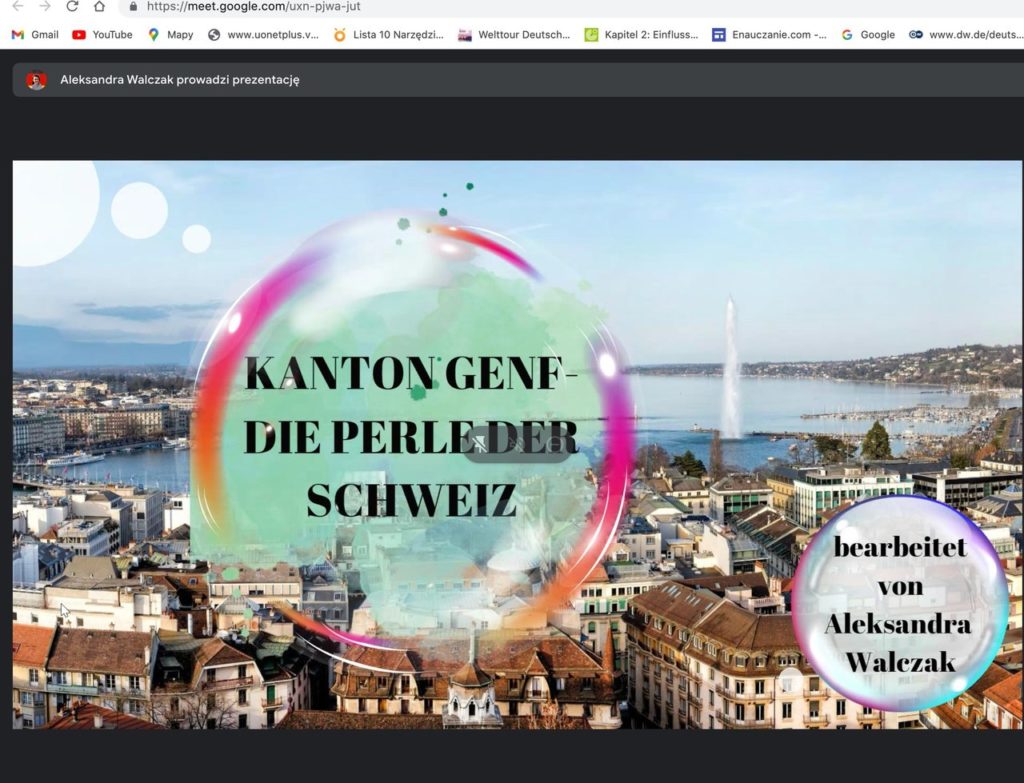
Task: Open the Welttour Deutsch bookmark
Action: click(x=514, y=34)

=======

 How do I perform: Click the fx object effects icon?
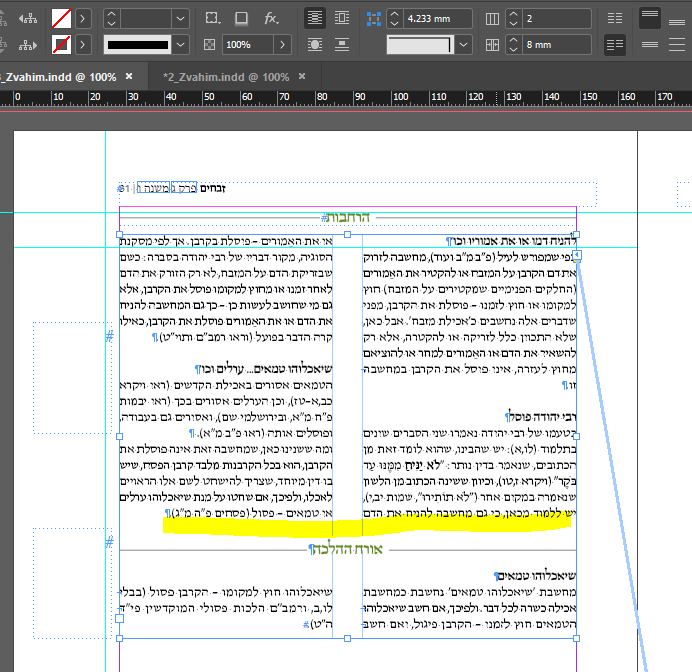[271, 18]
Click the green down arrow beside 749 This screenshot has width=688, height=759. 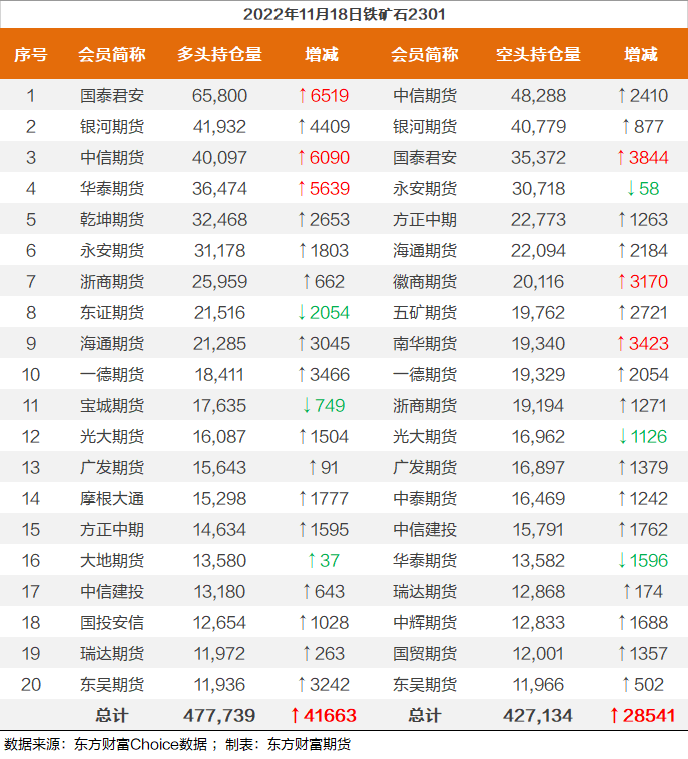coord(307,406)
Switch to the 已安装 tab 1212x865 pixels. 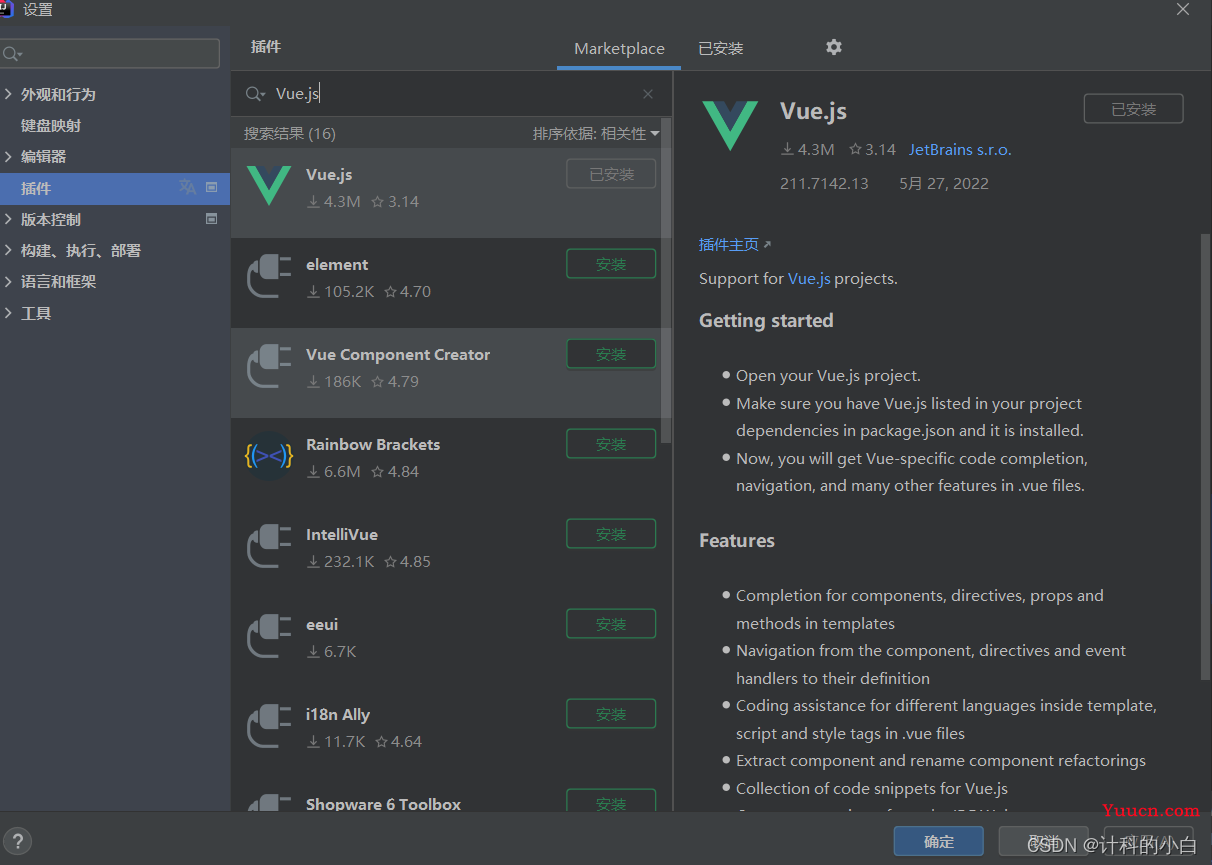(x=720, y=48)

=======

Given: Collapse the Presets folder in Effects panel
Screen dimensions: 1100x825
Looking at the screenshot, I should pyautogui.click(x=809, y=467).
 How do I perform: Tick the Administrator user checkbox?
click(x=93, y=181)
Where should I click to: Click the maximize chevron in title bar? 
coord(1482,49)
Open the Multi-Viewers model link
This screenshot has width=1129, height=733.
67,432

=======

What you give back should be exactly the lines of the data above from the line with "Screen dimensions: 1100x825" through the line with "Open the Multi-Viewers model link", both of those included, and nothing more.

Screen dimensions: 1100x825
Looking at the screenshot, I should pyautogui.click(x=809, y=467).
 How do I perform: Tick the Administrator user checkbox?
click(x=93, y=181)
Where should I click to: Click the maximize chevron in title bar? 
coord(1482,49)
Open the Multi-Viewers model link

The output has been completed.